Yay Open Source! Documentation is available on the Pig website, but here’s a one-line example of what you can now do:

register '' using jython as myfuncs;

Notice that we’re using a python script instead of a jar. All python functions in become available as UDFs to Pig!

Going forward, there are two things I didn’t get to do, which I’d love any of my dear readers to pick up on. First, we’re still not at par with SCOPE’s ease-of-use since UDFs can’t be inlined yet (a la BaconSnake). This is currently open as a separate Apache JIRA issue, would be great to see patches here!

=== LISTED ENTRIES ===
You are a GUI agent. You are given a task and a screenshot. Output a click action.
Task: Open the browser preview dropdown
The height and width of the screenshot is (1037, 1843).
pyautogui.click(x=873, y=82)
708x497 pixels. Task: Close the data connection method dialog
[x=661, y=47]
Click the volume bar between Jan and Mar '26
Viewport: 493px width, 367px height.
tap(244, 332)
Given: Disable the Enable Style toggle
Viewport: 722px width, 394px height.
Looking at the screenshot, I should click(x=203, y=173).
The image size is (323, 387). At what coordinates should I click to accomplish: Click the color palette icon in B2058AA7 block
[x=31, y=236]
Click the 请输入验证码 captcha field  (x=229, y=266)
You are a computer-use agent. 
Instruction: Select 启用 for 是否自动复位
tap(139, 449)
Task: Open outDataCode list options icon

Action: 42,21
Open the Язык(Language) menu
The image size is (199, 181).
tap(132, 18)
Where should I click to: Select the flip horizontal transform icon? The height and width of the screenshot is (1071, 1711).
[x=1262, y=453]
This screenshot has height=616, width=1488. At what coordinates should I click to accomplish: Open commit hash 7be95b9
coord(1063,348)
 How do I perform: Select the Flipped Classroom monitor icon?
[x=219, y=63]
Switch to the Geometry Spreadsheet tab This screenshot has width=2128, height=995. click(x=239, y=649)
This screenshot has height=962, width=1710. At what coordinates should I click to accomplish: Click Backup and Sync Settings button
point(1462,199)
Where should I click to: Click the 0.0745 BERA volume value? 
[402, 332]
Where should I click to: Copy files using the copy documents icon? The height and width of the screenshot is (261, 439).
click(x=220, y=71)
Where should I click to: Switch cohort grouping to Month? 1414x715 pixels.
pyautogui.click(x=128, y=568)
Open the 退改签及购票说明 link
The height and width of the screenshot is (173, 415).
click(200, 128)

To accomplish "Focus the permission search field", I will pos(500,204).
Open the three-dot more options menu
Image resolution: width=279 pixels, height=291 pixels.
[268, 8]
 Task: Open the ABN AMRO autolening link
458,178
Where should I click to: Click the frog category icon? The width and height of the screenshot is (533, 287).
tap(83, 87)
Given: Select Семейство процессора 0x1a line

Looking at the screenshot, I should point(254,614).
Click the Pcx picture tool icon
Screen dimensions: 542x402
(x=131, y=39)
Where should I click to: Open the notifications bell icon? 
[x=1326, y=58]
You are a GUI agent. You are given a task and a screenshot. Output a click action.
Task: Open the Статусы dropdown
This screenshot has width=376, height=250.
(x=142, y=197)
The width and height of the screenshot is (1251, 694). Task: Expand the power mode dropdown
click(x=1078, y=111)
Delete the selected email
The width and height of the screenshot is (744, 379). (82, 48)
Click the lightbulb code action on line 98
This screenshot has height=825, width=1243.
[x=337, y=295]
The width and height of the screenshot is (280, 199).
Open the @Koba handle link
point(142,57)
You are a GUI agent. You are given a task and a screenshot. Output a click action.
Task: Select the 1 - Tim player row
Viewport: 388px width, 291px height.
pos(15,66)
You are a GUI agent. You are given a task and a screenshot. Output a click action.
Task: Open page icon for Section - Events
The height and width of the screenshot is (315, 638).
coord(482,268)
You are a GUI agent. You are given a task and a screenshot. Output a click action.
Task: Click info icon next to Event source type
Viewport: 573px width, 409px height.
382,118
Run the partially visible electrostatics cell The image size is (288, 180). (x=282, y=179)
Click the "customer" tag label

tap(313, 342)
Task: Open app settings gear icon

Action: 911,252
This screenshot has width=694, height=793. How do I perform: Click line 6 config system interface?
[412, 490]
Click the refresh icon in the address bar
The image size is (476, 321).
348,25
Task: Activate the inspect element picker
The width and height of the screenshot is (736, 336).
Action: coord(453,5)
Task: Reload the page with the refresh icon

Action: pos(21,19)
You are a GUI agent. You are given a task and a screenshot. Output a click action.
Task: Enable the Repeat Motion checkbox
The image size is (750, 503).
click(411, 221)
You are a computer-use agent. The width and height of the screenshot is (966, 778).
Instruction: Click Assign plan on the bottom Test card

=== THINGS TO DO ===
A – In the Pig UDF post, what is used in place of a jar?
B – Please carry on writing the Pig UDF post from the point where it stops.
These lines have no connection to the Pig UDF post.

=== WRITTEN RESPONSES ===
A – A python script.

B –
The second feature that I really wanted to make part of this patch submission, and didn’t have time for, was Java source UDF support as a JaninoScriptEngine. Currently, Pig users have to bundle their UDF code as jars, which quickly becomes painful. The goal of the ScriptEngine architecture is to let multiple languages be implemented and plugged in, so I really hope someone takes the time to look at the Janino project, which will allow Java source UDFs with zero performance penalty. This would also make it the first dynamically compiled query system over Hadoop (as far as I know), and opens up a world of query optimization work to explore.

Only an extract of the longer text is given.